§ **PROMPT**
Beneath this instruction is a listing; print exactly the lines in it starting at the line that contains "Open the Seller's other items link" and going through the line that contains "669x591 pixels.".
- - - -
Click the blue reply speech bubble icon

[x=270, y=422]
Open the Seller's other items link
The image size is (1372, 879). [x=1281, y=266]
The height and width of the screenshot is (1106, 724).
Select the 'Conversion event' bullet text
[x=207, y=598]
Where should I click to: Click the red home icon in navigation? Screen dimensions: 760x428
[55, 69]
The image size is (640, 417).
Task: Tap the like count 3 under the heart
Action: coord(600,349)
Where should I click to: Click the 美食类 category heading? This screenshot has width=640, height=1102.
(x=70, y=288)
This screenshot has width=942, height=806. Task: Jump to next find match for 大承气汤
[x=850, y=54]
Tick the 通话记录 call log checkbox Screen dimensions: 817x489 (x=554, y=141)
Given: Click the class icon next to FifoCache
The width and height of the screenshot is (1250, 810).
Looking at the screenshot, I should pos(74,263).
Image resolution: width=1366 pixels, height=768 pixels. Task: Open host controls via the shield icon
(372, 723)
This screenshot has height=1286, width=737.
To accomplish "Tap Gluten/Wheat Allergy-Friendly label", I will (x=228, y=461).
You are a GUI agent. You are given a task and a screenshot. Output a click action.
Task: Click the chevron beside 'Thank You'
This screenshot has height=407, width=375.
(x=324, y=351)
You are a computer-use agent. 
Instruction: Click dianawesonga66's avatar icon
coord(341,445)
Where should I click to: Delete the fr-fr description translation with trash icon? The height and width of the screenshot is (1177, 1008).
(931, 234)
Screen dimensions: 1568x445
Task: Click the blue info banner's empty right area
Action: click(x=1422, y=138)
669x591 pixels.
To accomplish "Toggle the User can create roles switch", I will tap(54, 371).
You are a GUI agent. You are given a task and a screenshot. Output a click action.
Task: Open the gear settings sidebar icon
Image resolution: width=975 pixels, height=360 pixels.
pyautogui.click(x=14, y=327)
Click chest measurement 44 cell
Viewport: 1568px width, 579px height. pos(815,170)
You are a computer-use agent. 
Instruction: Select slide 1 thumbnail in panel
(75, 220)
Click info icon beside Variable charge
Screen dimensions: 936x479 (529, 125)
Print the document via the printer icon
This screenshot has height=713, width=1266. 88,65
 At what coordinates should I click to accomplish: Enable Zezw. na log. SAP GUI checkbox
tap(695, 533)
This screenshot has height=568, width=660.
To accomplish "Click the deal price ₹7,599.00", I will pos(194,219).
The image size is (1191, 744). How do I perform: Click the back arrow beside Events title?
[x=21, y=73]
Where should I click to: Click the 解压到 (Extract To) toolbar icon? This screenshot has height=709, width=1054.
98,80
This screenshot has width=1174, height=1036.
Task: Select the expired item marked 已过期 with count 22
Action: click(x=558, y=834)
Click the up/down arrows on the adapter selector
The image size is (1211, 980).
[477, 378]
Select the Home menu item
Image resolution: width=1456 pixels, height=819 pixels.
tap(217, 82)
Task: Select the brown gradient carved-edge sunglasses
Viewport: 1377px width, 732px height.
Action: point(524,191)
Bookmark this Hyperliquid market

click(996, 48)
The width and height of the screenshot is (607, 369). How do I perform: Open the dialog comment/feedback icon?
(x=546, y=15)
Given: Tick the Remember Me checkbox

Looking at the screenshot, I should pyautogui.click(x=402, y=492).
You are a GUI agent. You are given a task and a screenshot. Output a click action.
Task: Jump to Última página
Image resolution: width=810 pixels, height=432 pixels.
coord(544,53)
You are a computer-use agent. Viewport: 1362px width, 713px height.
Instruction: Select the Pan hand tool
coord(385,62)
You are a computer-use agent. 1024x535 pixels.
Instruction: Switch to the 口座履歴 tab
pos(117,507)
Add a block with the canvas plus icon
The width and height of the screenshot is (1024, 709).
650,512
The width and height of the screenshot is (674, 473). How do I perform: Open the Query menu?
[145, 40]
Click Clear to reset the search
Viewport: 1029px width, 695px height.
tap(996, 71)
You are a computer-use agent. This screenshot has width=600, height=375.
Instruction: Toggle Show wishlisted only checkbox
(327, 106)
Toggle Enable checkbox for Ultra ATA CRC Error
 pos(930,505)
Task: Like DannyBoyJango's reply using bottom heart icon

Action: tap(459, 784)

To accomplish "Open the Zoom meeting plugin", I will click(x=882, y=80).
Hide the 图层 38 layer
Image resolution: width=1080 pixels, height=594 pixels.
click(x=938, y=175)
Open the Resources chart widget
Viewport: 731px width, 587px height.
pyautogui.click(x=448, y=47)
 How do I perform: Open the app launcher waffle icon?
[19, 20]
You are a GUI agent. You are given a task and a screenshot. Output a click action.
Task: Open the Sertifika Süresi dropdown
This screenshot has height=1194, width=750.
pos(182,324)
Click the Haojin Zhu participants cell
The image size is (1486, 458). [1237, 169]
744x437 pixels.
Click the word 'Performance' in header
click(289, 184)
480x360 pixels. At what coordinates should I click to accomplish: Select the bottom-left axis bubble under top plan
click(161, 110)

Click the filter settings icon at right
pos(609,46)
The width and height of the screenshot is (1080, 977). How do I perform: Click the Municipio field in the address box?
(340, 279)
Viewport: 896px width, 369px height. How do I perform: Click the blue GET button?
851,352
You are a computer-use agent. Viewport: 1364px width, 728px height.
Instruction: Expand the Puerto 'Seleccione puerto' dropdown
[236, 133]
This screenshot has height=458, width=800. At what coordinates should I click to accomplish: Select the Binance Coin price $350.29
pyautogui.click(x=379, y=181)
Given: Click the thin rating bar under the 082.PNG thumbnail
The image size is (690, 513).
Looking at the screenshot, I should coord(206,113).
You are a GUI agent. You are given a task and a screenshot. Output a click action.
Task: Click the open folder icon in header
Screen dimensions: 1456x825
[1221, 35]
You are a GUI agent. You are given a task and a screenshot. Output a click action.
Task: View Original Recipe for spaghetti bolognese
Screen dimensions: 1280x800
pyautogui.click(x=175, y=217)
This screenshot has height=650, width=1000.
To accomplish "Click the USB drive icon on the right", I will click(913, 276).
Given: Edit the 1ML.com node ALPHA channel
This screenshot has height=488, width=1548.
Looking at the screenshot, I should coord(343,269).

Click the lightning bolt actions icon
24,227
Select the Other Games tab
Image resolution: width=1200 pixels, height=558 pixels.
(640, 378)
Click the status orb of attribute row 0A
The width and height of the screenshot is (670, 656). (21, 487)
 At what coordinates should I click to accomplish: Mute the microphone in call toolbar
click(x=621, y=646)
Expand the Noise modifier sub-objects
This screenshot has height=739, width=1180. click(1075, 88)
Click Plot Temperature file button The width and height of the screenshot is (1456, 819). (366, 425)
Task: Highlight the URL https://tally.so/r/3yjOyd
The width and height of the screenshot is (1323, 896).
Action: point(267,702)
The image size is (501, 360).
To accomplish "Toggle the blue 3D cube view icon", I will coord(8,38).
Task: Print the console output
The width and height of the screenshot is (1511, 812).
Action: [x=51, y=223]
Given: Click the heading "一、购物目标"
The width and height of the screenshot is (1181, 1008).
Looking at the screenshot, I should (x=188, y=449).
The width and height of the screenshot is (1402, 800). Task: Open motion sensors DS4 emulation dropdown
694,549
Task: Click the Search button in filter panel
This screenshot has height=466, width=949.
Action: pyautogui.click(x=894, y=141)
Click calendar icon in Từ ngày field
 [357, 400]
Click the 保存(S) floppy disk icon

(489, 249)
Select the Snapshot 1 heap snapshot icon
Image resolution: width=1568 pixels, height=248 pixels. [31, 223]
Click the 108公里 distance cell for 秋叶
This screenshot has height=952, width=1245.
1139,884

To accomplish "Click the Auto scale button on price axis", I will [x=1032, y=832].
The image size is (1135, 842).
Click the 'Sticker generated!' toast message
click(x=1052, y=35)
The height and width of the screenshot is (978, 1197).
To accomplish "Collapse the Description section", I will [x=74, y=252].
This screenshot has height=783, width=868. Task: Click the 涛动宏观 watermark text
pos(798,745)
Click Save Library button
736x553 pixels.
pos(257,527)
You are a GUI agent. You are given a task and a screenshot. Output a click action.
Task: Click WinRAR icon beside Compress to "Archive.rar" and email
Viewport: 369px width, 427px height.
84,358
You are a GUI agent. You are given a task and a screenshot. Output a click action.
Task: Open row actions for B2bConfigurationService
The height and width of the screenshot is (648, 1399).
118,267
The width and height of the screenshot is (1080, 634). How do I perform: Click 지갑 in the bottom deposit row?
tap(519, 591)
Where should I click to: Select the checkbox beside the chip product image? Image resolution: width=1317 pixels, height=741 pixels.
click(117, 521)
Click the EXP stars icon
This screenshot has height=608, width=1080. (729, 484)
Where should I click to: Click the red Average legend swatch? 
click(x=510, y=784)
- - - -
§ **SOLUTION TO THIS TASK**
Open the Seller's other items link
The image size is (1372, 879). [x=1281, y=266]
The height and width of the screenshot is (1106, 724).
Select the 'Conversion event' bullet text
[x=207, y=598]
Where should I click to: Click the red home icon in navigation? Screen dimensions: 760x428
[55, 69]
The image size is (640, 417).
Task: Tap the like count 3 under the heart
Action: coord(600,349)
Where should I click to: Click the 美食类 category heading? This screenshot has width=640, height=1102.
(x=70, y=288)
This screenshot has width=942, height=806. Task: Jump to next find match for 大承气汤
[x=850, y=54]
Tick the 通话记录 call log checkbox Screen dimensions: 817x489 (x=554, y=141)
Given: Click the class icon next to FifoCache
The width and height of the screenshot is (1250, 810).
Looking at the screenshot, I should pos(74,263).
Image resolution: width=1366 pixels, height=768 pixels. Task: Open host controls via the shield icon
(372, 723)
This screenshot has height=1286, width=737.
To accomplish "Tap Gluten/Wheat Allergy-Friendly label", I will (x=228, y=461).
You are a GUI agent. You are given a task and a screenshot. Output a click action.
Task: Click the chevron beside 'Thank You'
This screenshot has height=407, width=375.
(x=324, y=351)
You are a computer-use agent. 
Instruction: Click dianawesonga66's avatar icon
coord(341,445)
Where should I click to: Delete the fr-fr description translation with trash icon? The height and width of the screenshot is (1177, 1008).
(931, 234)
Screen dimensions: 1568x445
Task: Click the blue info banner's empty right area
Action: click(x=1422, y=138)
669x591 pixels.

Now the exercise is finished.